Scottish policy and practice note:
The Children and Young People’s Act (2014) makes provision about the rights of children and young people; about investigations by the Commissioner for Children and Young People in Scotland;for and about the provision of services and support for or in relation to children and young people; for an adoption register; about children’s hearings, detention in secure accommodation and consultation on certain proposals in relation to schools; and for connected purposes.

Effective partnership working is an underpinning principle of Getting It Right For Every Child (GIRFEC) which has a focus on early, proactive intervention in order to create a supportive environment and identify any additional supports for a family that may be required. To help ensure effective working, all agencies should embed the GIRFEC National Practice Model: (in particular the shared understanding of a child’s wellbeing, the role of the Named Person and also the Lead Professional) into local protocols for tackling substance use. Strengths and challenges of multi-agency working are outlined in the guidance, together with practice points for joint working, including enablers and barriers. One key aspect defined in the guidance in making effective decisions in determining the degree of risk to the child is good inter-agency communication and collaboration at all stages – i.e. in assessment, planning and intervention.

Reversing the Trend is a joint project involving six voluntary youth work organisations, Lloyds TSB Foundation for Scotland’s Partnership Drugs Initiative and Evaluation Support Scotland about the role the youth sector plays in preventing problem substance use by young people.

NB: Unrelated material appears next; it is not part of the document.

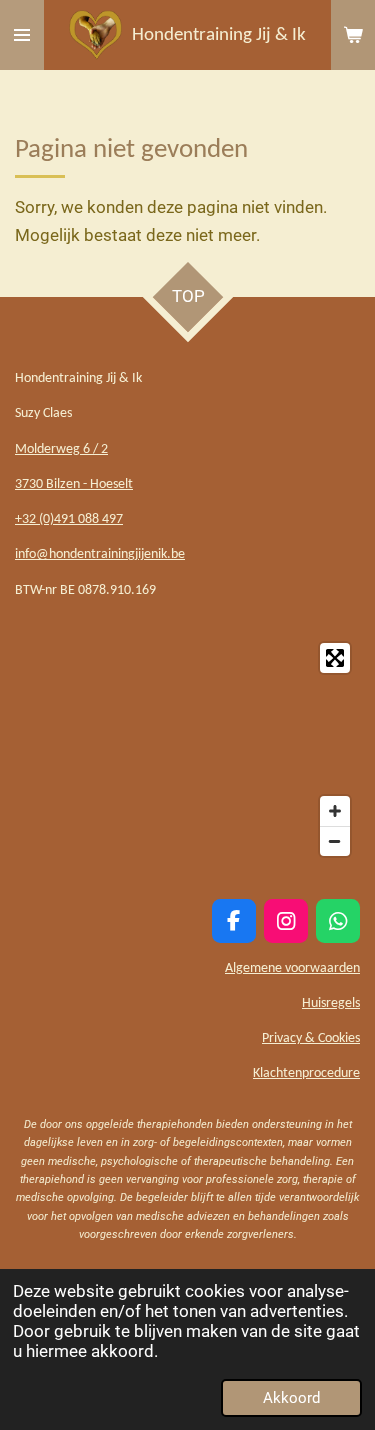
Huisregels (331, 1003)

The purpose is to offer an insight into what outcomes can be achieved by providing preventative approaches from universal help through to more specialist support for young people – and how to evaluate them. The resource focuses on substance use but recognises that youth work also contributes to other cross-cutting issues facing young people.



  1. The National Institute for Health and Care Excellence (NICE, 2012) Public health guidance 40 Social and emotional wellbeing: early years. London: NICE. Available from: http://guidance.nice.org.uk/PH40/Guidance/pdf/English

  2. The National Institute for Health and Care Excellence (NICE) Public Health Guidance Intervention 4: Community-based interventions to reduce substance misuse among vulnerable and disadvantaged children and young people. Available at: http://guidance.nice.org.uk/PH4

  3. Broning, S. Kumpfer, K. Kruse, K. Sack, P. M. Schaunig-Busch, I. Ruths, S. Moesgen, D. Pflug, E. Klein, M. Thomasius, R. (2012) Selective prevention programs for children from substance-affected families: a comprehensive systematic review. Substance Abuse Treatment, Prevention, and Policy ;7(23).

  4. Mitchell, F. Burgess, C. (2009) Working with families affected by parental substance misuse: a research review. Edinburgh: Scottish Child Care and Protection Network, Scottish Government.